Aku keluar dari lift dan menemukan lobi yang kosong. Nelson hanya berjaga setelah gelap. Siang begini, tidak ada siapa pun di biliknya. Bukahkah seharusnya pengelola memperkerjakan seorang penjaga di siang hari? Akan sangat merepotkan jika ada keperluan. Aku sebaiknya bicara dengan pengelola untuk masalah ini.
Aku melewati taman bermain. Siang ini cerah dan hangat. Taman kecil itu penuh dengan anak-anak. Suara mereka yang ramai membuatku tenang. Aku jadi menyadari bahwa semuanya masih berjalan normal.

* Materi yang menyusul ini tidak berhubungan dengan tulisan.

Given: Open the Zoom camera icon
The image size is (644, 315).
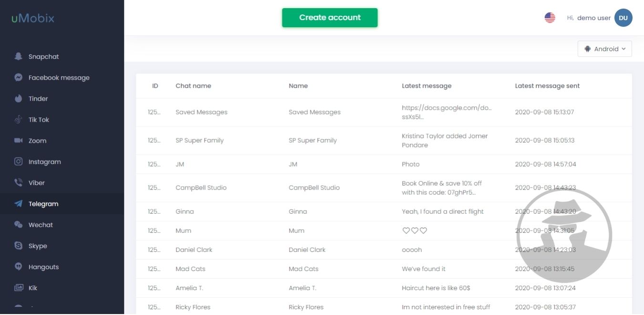Looking at the screenshot, I should click(19, 140).
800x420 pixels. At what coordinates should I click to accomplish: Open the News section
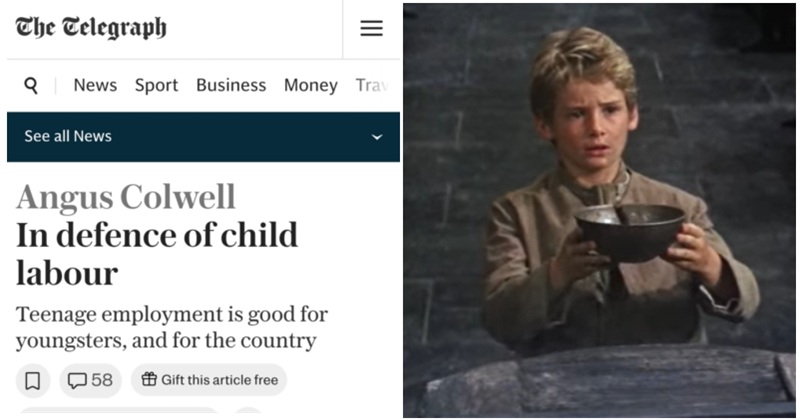coord(95,85)
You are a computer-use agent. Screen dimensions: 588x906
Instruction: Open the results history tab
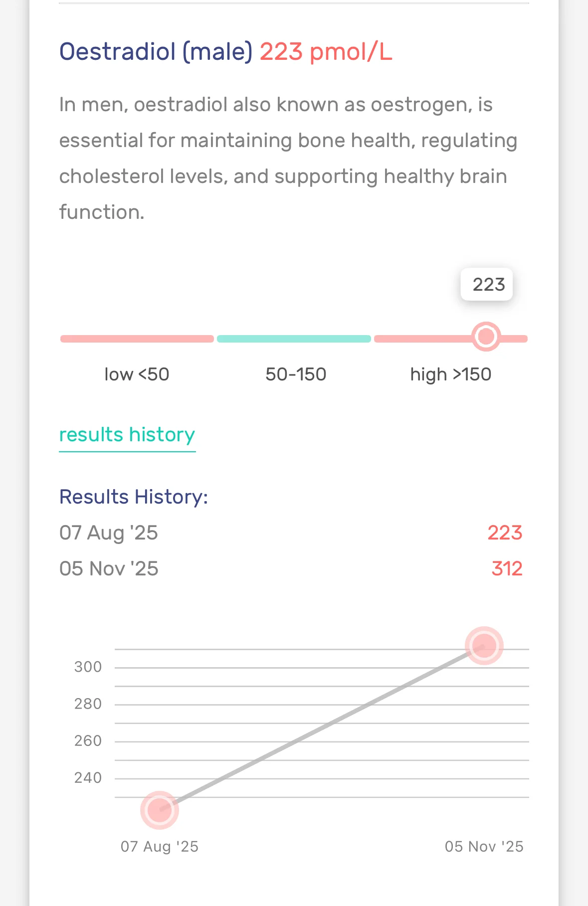pos(127,435)
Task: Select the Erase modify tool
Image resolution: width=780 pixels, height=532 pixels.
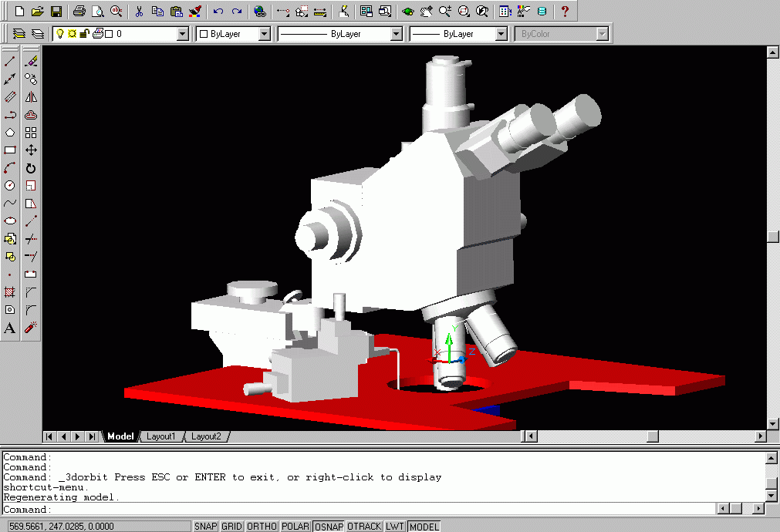Action: 31,62
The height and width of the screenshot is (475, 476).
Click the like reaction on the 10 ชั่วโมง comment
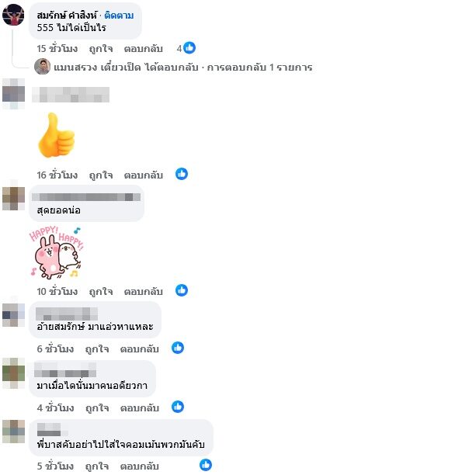coord(182,290)
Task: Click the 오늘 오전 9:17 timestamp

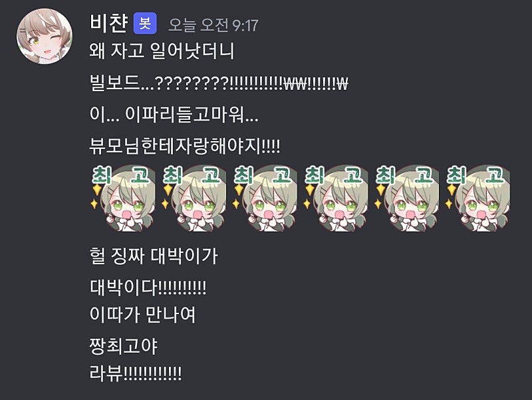Action: [x=213, y=25]
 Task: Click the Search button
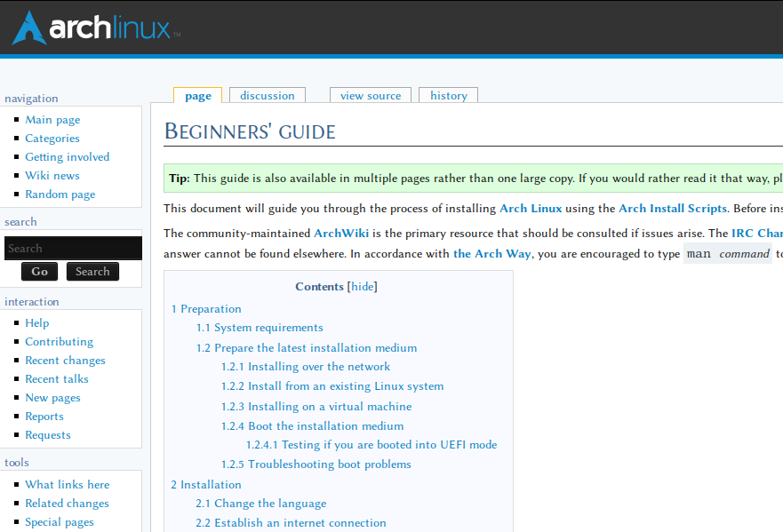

Tidak ingin tergesa-gesa ke minimarket, aku menyempatkan diri duduk di sebuah bangku di pinggir taman. Aku sudah tinggal cukup lama di lingkungan ini tapi belum pernah menikmati taman ini dengan benar. Aku edarkan padangan ke segala penjuru. Di dekatku, seorang gadis kecil dengan rambut dikuncir berusia sekitar tiga tahun berkejaran dengan anjingnya. Ayah anak itu mengawasinya dari jarak yang tidak terlalu jauh. Di sisi timur, aku mengasihani jungkat-jungkit yang malang. Kedua ujungnya diisi masing-masing dua anak perempuan. Salah satu gadis menunjuk-nunjuk pada kawannya yang agak gendut. Temannya sudah pasti menganggapnya biang masalah karena menyebabkan jungkat-jungkit itu tidak bergerak semestinya. Kotak pasir juga penuh dengan anak-anak yang membawa ember dan sekop plastik.
“Yeeeuh. Tai anjing!” Seorang anak berteriak. Yang lain menertawakannya. Seorang wanita dewasa bergerak cepat. Ia mendekati anak tersebut lalu memasukkan kotoran itu ke dalam sebuah plastik. Wanita itu segera menuju tempat sampah.
Itulah kenapa aku tidak memelihara anjing. Jika kau memiliki anjing dan mau mengajaknya berjalan-jalan keluar, kau harus membawa sebuah plastik kecil dan penjepit kotoran. Kau tidak bisa membiarkan anjingmu membuang kotorannya sembarangan. Anjingmu adalah tanggung jawabmu, termasuk kotorannya.
Suasana itu membuatku agak melankolis. Aku juga pernah bermimpi memiliki anak. Sepasang: lelaki dan perempuan. Jika menjadi ayah, mungkin aku akan mirip seperti pria yang mengawasi anaknya itu. Aku akan membiarkan ia bebas bermain dan belajar dari sekelilingnya dan juga pengalaman. Seperti ayahku. Dulu, aku berharap mewujudkan mimpi itu bersama Catherine. Namun, sekarang ia telah pergi.
Aku tersentak dari lamunanku karena merasa di kejauhan seperti melihat Tod. Meskipun sosoknya tidak terlihat jelas, aku merasa cukup yakin. Bentuk tubuh dan kepalanya yang botak benar-benar seperti Tod. Orang-orang yang berkelintaran di depan pria itu membuatku susah untuk memastikan. Apa ini efek aspirin? Apa aku berhalusinasi lagi? Pria berotot mirip Tod berdiri di bawah pohon elm yang teduh. Ia memandang lurus ke arahku.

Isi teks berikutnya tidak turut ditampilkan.